Yossele spent almost two years in ultra-Orthodox boarding schools in Switzerland and France. But when the search for Yossele in Israel reached a larger scale, Madeleine showed up at the boarding school in Meaux, where the child was hidden now under the guise of “Menachem, an orphan of Swiss parentage.”

She dressed him in girl’s clothes once again and flew with him to America. There she was helped by the head of the Satmar sect, Rabbi Joel Teitelbaum, who directed a milkman named Gertner to take “Yankele” to his home and pass him off as a cousin from Argentina who had come for a long visit.

The Mossad experts realized that the ultra-Orthodox clandestine network spread all over America and Europe was comparable to the secret organizations of the world’s best intelligence services. And, most of all, they were amazed by Ruth Ben-David. She stuck to the rules of conspiracy: she never had a permanent address, carried all her important papers in her handbag, changed identities as easily as one changes one’s clothes.

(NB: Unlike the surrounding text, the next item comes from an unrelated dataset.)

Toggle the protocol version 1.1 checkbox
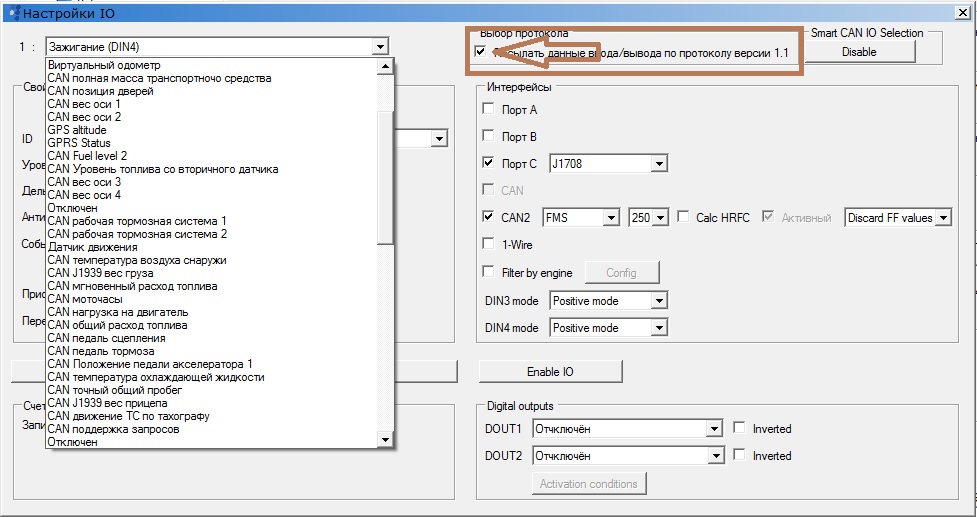The image size is (977, 517). 481,52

The lovely Frenchwoman was the Mata Hari of the Orthodox world.

But while all of Israel was rejoicing over the return of Yossele to his parents, Ruth Ben-David felt broken and vanquished. “I am guilty,” she said to her friends, sobbing. “I betrayed our cause. I can never forgive myself. I had a precious treasure entrusted to me, and I could not keep it.”

Yet Madeleine Ferraille/Ruth Ben-David—had so admirably demonstrated all the qualities necessary for a secret agent that Isser Harel decided to offer her a job at the Mossad. But he was too late. Ruth returned to Jerusalem and vanished in the ultra-Orthodox world; three years later, she married Rabbi Amram Blau, the seventy-two-year-old head of the most fanatical of all sects, Neturei Karta.

Isser Harel and Yossele Schuchmacher met only nine years later, when one of the authors of this book threw a party in Isser’s honor and invited Yossele. Yossele—now a private first class in a tank division—shook hands with Isser and declared: “I am deeply touched. Isser Harel has been the most important person in my life. Without him I would not be here among you.”